Publicly provided education systems are increasingly being seen as unable to address the specific educational needs of poor and marginalized groups. The emphasis on pluralism in educational provision and alternative schooling systems for such groups hence assumes significance.
This paper focuses on the education of the poor in the city of Calcutta, capital of the state of West Bengal in India. It dwells on initiatives that are underway to bring all children to primary schools both in state funded regular schools as well as in alternative schools that are being run by non-government organisations.
The paper situates these initiatives in the larger context of the state of primary schooling in the city and the perceptions of educational deprivation among policy-makers, teachers and administrators.

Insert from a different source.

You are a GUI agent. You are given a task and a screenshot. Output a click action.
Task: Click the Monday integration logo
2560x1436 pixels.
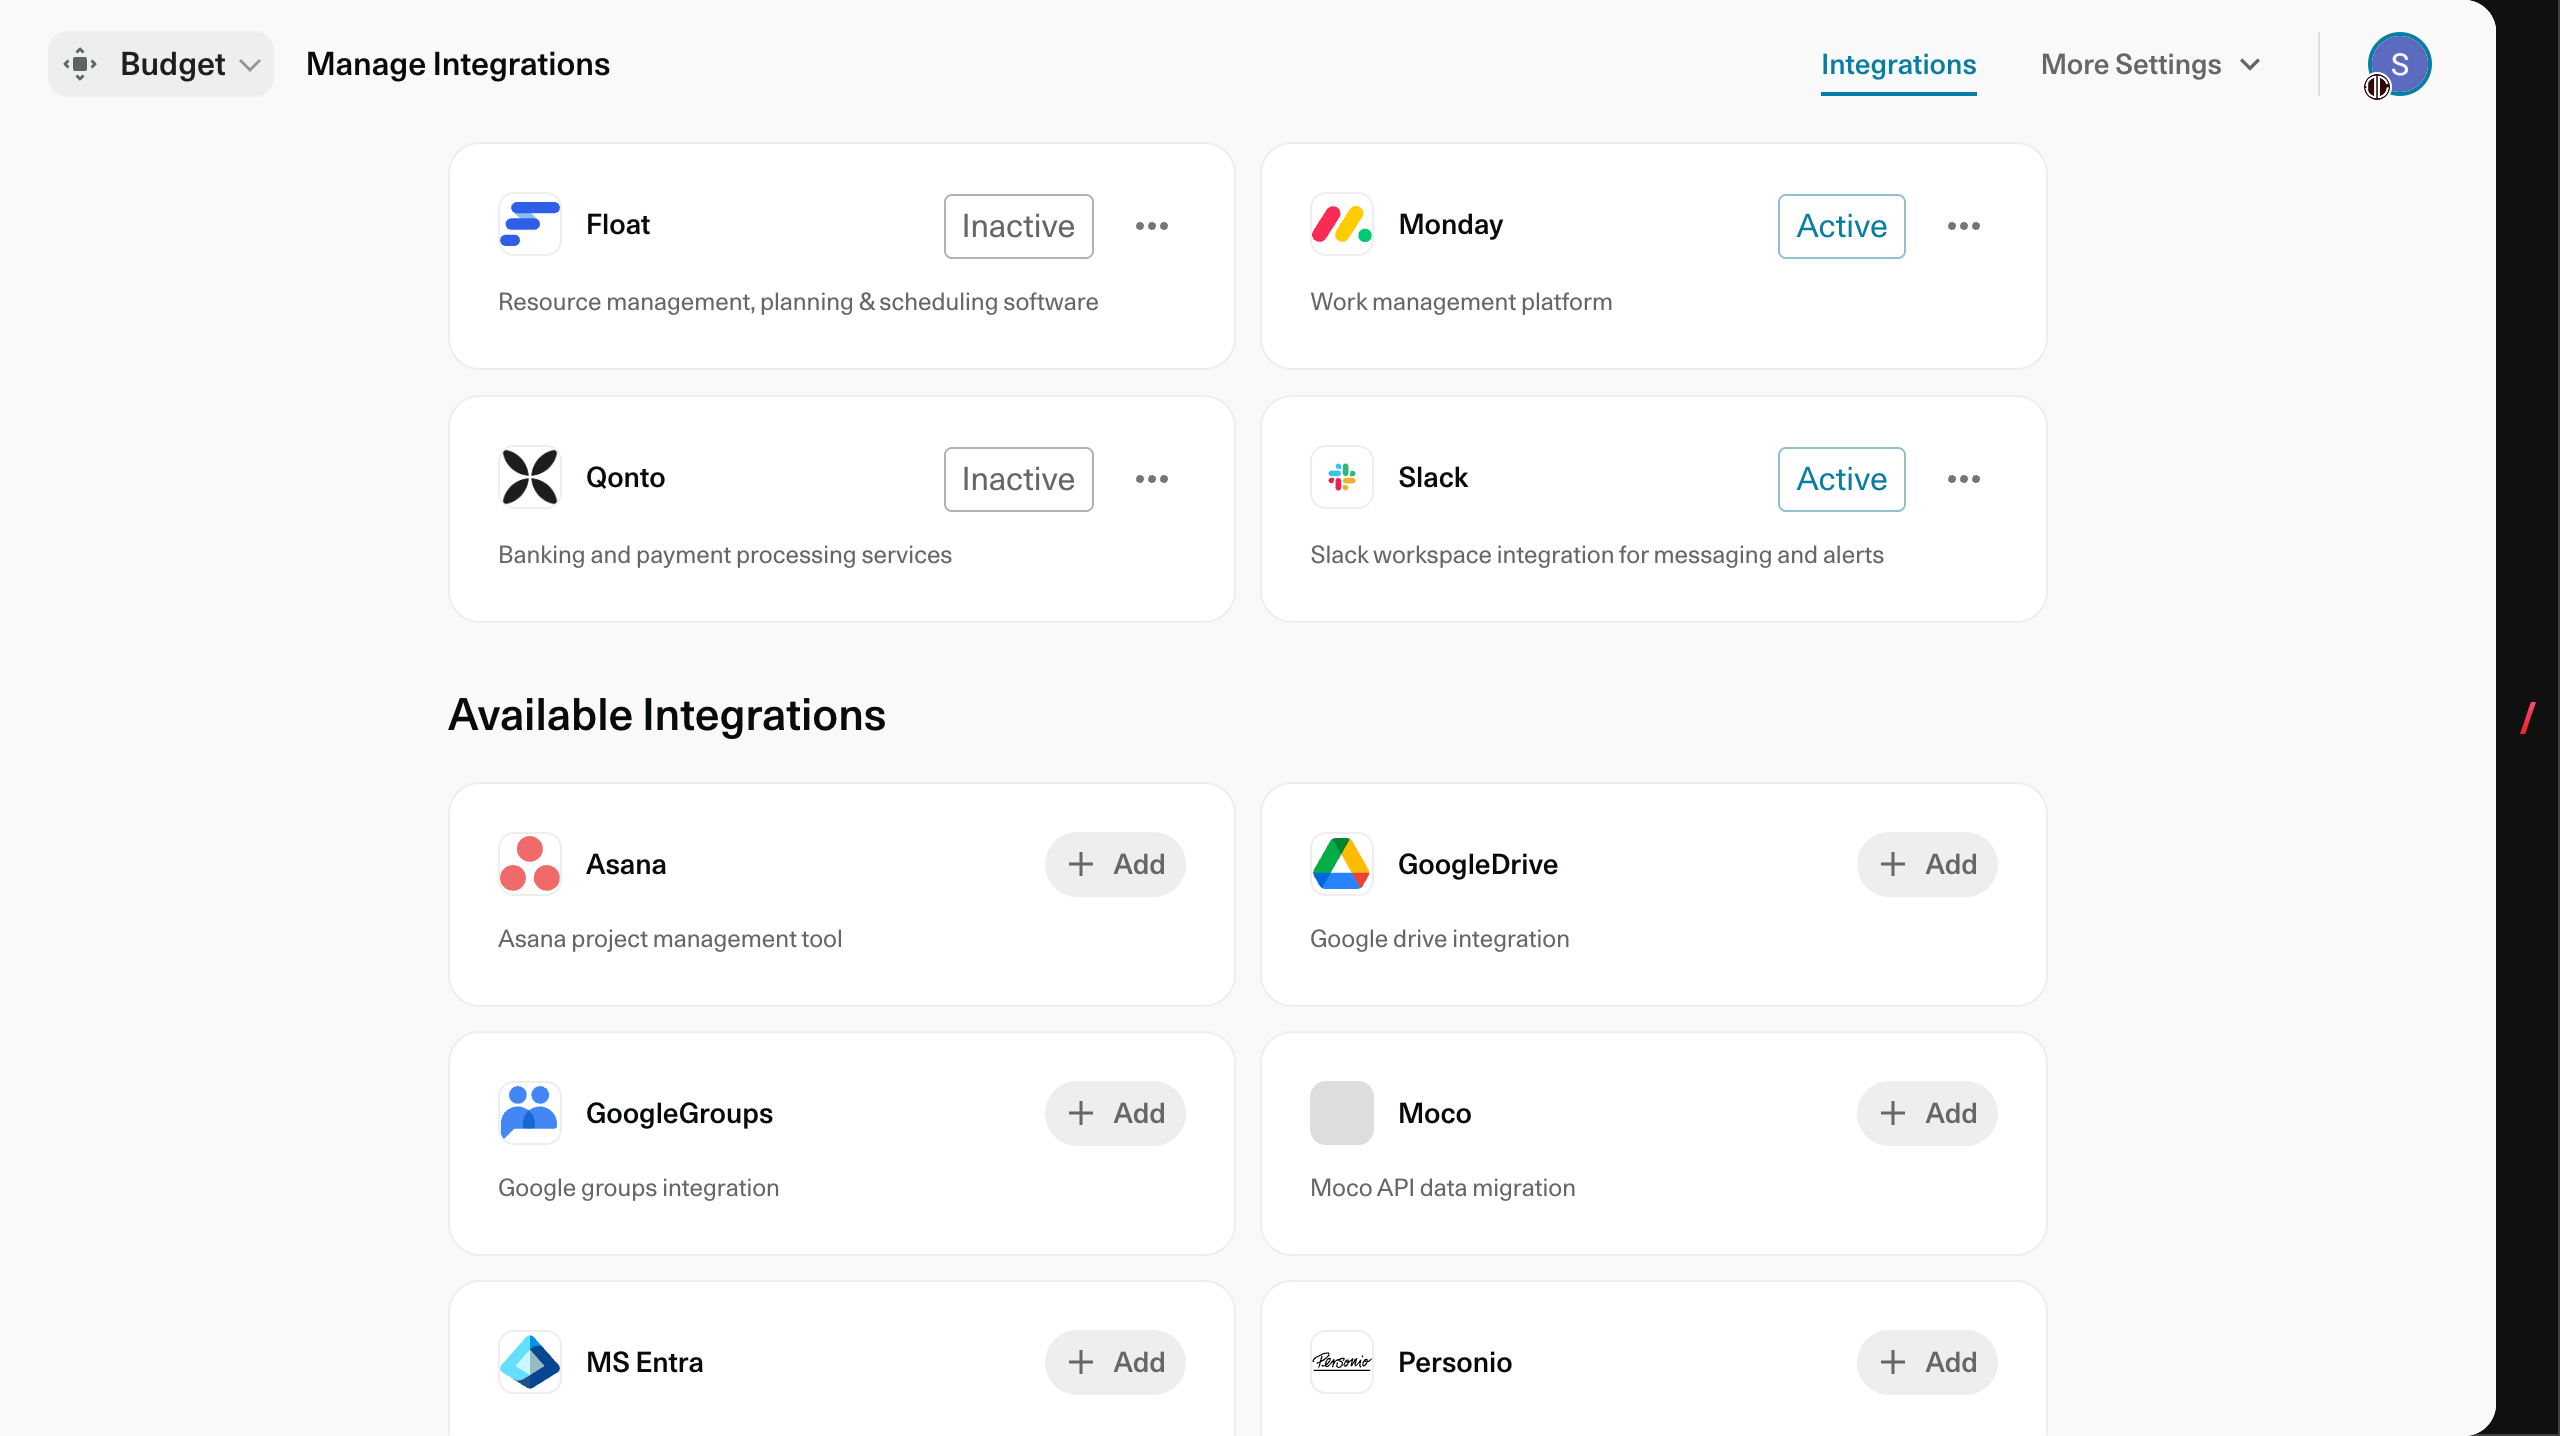[1341, 224]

It points to the fact that primary schools are inadequate in terms of availability and offer education of relatively poor quality. However educational deprivation is seen by school providers to result largely from poverty, particularly child labour and the absence of home and community environments that are conducive to learning. This has provided the rationale for an alternative schooling system to address the specific educational needs of children who are not in regular schools.
The paper acknowledges that poverty is an important constraint in the education of the children of Calcutta’s poor. However it stresses that an emphasis primarily on the linkages between poverty, child labour and non enrolment in school fails to address the magnitude of educational deprivation that results from the institutional context of schooling provided to the poor.
While the alternative schooling system may increase educational opportunities for poor children it is unlikely to provide education of quality. On the other hand it is likely to result in a further stratification of an already iniquitous schooling system.